Task instructions :: Copy, from the material below, each line that contains the word "Sort".

Data extracts ::
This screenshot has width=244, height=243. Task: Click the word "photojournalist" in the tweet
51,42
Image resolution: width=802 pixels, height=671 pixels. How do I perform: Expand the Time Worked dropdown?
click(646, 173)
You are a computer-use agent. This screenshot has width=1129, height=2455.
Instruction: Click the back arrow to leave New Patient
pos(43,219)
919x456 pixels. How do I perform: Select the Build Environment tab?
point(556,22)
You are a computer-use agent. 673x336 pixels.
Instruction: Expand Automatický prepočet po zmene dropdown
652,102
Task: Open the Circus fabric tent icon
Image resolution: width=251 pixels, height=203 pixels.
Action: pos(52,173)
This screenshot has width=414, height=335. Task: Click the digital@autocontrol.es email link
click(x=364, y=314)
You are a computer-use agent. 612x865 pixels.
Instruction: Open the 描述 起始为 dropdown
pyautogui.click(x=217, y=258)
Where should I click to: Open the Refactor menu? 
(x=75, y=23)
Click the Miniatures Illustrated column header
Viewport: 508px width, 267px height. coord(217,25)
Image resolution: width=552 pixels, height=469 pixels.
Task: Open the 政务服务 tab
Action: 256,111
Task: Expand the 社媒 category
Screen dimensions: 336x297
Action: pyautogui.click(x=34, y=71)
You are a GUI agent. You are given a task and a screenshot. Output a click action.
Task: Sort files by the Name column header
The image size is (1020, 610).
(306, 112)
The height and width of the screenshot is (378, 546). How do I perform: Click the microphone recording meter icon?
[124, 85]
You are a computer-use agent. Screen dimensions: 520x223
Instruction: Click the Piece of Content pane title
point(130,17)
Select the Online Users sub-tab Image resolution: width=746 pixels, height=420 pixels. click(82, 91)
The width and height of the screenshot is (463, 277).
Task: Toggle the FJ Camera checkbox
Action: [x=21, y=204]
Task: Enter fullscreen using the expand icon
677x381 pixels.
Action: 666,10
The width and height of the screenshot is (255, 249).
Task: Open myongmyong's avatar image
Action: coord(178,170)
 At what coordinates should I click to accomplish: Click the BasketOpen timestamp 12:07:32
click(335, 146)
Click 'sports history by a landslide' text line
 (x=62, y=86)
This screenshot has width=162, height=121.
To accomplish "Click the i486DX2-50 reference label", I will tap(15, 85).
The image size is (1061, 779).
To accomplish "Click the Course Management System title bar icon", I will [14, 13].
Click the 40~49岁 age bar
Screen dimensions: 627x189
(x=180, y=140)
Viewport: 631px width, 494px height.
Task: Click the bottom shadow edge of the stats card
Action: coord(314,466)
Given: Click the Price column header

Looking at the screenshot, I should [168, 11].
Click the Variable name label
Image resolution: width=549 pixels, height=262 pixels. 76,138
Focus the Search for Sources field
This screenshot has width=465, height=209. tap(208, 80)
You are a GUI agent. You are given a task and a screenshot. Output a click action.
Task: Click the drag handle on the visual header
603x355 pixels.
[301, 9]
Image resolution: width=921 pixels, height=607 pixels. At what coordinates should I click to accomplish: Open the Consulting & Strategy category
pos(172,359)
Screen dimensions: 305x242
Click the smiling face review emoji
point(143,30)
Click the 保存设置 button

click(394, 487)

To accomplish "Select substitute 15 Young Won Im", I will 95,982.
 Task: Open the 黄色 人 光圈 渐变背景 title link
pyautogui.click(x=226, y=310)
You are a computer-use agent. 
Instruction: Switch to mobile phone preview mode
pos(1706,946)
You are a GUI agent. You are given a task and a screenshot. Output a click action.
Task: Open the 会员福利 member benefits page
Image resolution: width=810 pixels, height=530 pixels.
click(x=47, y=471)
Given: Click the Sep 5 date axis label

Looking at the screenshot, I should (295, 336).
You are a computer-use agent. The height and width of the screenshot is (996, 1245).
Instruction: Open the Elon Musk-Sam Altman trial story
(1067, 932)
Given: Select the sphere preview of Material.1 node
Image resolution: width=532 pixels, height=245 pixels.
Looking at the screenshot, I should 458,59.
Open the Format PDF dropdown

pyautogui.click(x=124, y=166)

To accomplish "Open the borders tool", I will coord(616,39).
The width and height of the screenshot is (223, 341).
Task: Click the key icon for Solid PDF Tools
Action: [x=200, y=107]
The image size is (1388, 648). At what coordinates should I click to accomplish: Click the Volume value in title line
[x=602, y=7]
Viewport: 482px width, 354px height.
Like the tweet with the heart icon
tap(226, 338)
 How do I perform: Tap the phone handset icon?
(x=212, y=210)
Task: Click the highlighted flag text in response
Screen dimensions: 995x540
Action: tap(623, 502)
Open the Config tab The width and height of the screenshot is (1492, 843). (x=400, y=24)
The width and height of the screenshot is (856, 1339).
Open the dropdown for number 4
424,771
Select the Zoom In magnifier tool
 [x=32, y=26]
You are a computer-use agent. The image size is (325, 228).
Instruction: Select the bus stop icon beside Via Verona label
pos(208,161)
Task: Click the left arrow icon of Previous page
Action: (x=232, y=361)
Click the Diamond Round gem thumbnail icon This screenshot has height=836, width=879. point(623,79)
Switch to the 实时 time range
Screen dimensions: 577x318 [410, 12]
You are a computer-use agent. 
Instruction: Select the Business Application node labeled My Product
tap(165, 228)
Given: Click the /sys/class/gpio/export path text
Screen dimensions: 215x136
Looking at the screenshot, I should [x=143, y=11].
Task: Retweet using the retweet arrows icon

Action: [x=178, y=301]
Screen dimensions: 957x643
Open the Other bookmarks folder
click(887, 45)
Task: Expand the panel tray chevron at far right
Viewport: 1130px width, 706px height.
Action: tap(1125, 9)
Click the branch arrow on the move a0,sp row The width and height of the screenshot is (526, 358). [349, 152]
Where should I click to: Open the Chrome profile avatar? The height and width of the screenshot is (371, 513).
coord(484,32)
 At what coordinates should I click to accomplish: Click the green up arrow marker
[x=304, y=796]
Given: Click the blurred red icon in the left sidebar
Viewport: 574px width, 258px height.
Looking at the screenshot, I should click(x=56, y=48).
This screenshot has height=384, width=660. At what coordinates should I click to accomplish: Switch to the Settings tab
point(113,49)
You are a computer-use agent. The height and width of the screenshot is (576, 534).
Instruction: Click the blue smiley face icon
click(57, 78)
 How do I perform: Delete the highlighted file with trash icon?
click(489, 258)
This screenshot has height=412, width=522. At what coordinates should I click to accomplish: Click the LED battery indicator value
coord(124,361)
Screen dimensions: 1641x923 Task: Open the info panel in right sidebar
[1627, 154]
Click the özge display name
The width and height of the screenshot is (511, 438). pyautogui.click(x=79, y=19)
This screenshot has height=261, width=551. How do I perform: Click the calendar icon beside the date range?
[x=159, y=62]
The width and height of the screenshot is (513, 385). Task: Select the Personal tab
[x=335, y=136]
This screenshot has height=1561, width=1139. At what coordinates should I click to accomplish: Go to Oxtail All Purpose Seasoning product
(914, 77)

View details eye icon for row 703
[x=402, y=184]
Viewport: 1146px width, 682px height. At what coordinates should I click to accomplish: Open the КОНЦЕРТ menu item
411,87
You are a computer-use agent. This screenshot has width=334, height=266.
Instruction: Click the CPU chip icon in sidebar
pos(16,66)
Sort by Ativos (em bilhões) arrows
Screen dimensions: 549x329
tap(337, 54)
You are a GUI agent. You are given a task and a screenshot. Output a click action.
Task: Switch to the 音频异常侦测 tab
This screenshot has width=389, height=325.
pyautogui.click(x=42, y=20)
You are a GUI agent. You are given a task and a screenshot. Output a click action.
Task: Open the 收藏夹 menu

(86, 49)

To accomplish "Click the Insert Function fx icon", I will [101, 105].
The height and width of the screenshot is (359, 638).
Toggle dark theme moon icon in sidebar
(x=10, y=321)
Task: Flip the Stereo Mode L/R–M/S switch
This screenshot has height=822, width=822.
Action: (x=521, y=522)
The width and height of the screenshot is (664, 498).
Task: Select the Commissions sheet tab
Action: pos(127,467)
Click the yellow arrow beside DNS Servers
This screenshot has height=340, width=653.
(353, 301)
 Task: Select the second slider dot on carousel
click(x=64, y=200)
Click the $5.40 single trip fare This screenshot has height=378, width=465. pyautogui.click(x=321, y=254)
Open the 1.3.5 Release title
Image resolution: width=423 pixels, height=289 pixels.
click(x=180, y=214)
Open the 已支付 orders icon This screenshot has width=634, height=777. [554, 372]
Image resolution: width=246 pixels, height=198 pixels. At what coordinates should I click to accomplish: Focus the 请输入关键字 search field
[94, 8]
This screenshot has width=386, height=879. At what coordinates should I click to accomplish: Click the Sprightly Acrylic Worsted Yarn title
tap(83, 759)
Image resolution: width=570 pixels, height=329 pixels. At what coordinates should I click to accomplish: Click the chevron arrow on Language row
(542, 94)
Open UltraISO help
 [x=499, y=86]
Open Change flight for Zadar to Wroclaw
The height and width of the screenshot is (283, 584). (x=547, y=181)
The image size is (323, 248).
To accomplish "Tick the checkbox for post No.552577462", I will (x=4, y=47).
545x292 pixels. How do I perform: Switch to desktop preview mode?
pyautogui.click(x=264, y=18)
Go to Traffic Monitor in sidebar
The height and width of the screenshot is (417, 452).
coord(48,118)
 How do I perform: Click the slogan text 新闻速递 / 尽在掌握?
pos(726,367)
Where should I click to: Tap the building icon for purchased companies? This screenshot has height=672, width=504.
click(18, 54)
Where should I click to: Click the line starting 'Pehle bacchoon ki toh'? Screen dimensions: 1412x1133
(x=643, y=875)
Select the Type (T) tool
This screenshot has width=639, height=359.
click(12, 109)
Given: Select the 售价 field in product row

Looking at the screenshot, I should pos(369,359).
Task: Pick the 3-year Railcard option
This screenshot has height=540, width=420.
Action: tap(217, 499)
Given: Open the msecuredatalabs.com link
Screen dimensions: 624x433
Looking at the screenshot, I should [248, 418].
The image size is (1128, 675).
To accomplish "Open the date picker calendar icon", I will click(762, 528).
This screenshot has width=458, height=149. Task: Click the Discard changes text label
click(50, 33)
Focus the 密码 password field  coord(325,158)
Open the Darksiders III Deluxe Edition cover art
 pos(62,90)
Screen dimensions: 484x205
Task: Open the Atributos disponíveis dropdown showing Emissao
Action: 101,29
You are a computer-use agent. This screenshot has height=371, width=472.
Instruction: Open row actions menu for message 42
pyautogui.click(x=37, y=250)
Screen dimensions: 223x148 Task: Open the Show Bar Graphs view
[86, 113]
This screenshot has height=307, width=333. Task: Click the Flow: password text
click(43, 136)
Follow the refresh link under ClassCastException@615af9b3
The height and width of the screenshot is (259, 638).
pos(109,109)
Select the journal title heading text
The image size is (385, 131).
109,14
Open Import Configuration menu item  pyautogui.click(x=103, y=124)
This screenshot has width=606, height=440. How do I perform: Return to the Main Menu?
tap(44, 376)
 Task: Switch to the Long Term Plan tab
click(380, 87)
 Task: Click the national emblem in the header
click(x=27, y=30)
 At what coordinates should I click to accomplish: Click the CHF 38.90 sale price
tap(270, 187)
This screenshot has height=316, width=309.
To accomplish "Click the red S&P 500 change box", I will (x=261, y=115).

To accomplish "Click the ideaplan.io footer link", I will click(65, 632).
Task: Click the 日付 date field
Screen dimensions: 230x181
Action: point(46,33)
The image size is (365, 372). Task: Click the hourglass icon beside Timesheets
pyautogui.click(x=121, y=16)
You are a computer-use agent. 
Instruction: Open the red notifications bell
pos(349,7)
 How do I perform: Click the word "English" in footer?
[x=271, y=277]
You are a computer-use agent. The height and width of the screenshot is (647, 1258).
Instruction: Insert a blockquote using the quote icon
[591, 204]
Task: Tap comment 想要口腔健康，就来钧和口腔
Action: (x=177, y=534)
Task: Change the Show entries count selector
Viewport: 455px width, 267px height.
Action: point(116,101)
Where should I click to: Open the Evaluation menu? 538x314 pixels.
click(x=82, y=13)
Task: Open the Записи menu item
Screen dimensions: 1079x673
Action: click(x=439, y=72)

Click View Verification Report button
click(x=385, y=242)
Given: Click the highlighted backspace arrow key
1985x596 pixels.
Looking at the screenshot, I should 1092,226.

Written solution ::
Task: Sort files by the Name column header
Sort by Ativos (em bilhões) arrows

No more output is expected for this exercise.